I'm studying various optimization methods and on this occasion, I'm trying to tackle the Trust Region Problem by solving the sub-region problem with the Steihaug-CG algorithm in Python. I'm using the pseudo-code from the book (Numerical Optimization, Nocedal), which is the same Pseudo Code from this source. I'm more than confused on the both find $\tau$ steps.
I tried several ways to decompose this, mainly by using a solver for the $m_k{(p_k)}$ function and a line search for the second possible case, but both proved completely unsuccessful. I'm also adding my Python code for further clarification:
def steihaugcg(B, gradf, delta, tol=1e-9, max_it=1000):
r=[gradf]
if norm(r[-1]) < tol: return np.zeros(B.shape[0])

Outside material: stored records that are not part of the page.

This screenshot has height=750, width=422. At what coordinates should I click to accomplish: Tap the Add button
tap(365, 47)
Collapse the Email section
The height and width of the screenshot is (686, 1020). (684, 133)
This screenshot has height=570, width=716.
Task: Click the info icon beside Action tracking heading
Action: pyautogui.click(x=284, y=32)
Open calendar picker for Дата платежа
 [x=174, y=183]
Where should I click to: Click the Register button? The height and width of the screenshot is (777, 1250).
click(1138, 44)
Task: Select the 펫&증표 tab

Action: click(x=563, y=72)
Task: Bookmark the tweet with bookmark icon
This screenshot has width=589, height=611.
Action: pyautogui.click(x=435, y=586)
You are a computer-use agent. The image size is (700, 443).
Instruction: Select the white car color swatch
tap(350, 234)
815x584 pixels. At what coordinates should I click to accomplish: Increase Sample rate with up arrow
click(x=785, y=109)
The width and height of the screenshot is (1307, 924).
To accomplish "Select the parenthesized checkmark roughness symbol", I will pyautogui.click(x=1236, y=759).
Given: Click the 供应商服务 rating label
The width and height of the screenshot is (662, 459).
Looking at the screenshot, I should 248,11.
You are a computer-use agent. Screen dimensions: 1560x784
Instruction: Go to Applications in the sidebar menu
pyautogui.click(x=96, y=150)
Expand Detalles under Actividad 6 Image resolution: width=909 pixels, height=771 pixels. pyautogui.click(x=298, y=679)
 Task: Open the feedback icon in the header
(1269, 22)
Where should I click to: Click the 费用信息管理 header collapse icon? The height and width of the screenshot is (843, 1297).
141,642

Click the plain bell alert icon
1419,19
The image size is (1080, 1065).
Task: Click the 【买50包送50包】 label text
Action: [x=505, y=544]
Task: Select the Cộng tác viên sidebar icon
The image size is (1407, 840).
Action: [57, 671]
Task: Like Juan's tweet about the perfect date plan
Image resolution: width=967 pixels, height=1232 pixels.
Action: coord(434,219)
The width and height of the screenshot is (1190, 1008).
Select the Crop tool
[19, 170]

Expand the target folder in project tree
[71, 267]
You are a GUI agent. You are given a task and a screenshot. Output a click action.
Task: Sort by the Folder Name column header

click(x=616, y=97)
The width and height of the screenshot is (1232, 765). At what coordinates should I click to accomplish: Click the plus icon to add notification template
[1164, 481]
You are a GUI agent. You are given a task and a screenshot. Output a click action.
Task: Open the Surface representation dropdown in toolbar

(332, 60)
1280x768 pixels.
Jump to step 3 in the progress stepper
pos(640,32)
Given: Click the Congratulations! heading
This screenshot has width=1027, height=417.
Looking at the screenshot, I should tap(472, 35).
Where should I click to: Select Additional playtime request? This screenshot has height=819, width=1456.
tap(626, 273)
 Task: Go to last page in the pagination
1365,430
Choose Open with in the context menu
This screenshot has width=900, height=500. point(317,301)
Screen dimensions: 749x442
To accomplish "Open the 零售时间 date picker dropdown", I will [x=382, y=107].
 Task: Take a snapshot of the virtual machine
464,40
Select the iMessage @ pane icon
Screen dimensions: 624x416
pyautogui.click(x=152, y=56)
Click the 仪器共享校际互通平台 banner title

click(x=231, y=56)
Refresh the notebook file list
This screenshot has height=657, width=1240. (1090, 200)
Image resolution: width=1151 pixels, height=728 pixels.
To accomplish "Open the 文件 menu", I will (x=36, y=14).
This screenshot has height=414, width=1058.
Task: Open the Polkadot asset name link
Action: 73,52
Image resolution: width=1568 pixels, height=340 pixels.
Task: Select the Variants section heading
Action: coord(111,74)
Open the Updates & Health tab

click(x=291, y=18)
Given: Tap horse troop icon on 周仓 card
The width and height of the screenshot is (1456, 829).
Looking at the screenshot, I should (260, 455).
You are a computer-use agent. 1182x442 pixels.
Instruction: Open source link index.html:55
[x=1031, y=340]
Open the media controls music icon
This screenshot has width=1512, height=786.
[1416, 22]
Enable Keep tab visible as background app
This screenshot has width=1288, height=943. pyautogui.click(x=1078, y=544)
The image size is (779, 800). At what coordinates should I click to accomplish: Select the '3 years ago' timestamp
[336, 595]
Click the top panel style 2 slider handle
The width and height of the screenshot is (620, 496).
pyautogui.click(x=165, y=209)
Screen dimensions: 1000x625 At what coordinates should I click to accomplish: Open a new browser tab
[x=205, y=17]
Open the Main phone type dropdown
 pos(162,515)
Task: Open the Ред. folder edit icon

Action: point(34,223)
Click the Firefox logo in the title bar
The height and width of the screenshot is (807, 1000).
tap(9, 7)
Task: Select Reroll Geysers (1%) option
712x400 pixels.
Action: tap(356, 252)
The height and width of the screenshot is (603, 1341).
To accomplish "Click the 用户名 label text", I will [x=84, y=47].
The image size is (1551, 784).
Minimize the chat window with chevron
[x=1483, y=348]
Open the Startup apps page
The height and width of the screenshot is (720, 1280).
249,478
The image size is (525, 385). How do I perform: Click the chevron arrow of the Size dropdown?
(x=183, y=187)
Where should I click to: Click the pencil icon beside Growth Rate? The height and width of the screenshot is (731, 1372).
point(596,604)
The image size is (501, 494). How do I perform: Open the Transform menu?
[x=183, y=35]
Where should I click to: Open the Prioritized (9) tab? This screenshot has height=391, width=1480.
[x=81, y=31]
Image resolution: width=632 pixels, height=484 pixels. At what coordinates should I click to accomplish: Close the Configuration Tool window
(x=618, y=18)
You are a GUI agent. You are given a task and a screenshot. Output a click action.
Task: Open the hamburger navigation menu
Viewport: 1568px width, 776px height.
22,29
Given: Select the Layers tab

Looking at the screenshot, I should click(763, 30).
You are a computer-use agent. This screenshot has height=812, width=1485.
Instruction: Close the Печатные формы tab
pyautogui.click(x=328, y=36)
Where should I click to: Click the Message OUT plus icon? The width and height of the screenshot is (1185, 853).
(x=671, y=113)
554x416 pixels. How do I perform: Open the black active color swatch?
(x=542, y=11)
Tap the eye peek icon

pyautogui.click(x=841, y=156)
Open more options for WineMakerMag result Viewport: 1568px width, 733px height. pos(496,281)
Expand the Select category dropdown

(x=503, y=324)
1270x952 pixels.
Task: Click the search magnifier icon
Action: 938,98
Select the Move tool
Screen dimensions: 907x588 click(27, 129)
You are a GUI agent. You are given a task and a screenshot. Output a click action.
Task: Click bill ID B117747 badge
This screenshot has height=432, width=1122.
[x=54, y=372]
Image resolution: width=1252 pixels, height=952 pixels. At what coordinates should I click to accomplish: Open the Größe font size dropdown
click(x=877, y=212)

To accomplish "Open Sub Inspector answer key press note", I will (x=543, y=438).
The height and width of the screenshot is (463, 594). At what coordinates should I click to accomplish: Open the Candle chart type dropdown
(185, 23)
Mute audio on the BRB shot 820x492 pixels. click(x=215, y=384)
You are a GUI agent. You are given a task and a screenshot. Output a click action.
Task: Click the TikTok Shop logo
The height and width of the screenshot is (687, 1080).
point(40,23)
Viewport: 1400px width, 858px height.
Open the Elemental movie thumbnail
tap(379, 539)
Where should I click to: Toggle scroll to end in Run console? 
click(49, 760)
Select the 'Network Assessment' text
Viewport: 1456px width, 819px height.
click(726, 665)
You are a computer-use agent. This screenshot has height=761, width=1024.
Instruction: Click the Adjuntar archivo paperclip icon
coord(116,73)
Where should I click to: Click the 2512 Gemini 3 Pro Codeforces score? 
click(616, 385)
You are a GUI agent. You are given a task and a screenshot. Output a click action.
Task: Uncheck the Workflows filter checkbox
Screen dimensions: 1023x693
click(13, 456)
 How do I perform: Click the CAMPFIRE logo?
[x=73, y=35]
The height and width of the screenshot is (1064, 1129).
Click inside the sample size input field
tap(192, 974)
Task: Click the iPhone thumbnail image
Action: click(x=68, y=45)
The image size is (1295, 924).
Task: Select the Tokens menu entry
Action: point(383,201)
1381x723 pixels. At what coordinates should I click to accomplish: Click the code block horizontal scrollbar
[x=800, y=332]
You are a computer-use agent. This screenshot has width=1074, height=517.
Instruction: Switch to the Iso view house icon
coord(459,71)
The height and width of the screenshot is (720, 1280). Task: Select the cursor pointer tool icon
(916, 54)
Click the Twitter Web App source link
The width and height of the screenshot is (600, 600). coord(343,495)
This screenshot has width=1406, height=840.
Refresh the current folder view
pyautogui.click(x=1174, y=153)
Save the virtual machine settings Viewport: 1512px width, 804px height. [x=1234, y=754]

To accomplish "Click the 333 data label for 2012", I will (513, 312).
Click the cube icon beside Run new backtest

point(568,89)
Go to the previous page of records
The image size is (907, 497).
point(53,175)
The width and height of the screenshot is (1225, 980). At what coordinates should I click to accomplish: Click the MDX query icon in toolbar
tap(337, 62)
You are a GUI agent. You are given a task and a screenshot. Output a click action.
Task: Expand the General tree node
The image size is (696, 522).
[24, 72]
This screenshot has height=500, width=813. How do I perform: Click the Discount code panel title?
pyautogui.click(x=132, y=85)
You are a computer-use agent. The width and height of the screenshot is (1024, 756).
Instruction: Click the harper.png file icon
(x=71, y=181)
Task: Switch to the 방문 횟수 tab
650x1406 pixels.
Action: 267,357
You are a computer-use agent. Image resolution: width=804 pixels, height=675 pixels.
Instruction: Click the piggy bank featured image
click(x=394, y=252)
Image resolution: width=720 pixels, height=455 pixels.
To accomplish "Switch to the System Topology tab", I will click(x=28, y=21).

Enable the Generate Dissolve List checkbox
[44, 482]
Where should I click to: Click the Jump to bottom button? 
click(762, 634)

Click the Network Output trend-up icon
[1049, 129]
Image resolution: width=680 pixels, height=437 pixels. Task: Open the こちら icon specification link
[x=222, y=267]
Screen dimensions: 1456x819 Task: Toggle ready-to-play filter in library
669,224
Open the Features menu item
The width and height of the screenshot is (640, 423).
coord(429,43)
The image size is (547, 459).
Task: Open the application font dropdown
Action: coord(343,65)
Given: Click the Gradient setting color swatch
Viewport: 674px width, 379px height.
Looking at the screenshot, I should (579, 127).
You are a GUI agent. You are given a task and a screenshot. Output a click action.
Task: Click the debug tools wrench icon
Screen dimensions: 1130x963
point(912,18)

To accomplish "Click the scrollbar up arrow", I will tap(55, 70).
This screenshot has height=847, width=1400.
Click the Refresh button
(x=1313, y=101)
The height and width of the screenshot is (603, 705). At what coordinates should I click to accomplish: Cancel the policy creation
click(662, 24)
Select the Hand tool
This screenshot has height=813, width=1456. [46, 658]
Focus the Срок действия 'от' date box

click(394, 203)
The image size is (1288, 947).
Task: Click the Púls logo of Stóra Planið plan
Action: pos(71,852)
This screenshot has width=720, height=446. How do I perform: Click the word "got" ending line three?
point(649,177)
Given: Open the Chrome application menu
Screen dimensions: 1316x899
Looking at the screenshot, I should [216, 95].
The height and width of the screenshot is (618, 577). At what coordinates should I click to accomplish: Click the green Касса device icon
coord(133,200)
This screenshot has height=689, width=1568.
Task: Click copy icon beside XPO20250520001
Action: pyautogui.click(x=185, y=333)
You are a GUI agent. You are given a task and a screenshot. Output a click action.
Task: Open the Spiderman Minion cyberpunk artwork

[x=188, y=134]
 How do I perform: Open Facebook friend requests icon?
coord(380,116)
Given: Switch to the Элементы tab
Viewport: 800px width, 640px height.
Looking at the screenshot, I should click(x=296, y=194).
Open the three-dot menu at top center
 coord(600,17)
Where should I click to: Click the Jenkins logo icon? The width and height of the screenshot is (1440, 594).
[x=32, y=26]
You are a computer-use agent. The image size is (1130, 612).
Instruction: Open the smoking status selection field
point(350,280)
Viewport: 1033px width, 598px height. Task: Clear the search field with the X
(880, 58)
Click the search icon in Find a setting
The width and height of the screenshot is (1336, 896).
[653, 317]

def LineSearch(z, d, DELTA):
t=.5
for _ in range(500):
if np.allclose(norm(z+t*d),DELTA):return t
if norm(z+t*d) < DELTA: t = t*1.9
if norm(z+t*d) > DELTA: t = t*0.1
return None
d=-r[-1]
t=0
Size=B.shape[0]
z=np.zeros(Size)
for _ in range(max_it):
if d.T@B@d <= 0:
t = minimize(lambda t: gradf.T@(z+t*d) + 0.5*(z+t*d).T@B@(z+t*d), 1).x
p=z+t*d
if np.allclose(norm(p),delta):
return p
alpha=(r[-1].T@r[-1])/(d.T@B@d)
z=z+alpha*d
if norm(z) >= delta:
t = LineSearch(z,d,delta)
if t is not None: return z+t*d
r.append(r[-1]+alpha*B@d)
if norm(r[-1])<tol:print("third");return z
beta = (r[-1].T@r[-1])/(r[-2].T@r[-2])
d = -r[-1] + beta*d
Can somebody provide insight on how to solve the find $\tau$ subproblem?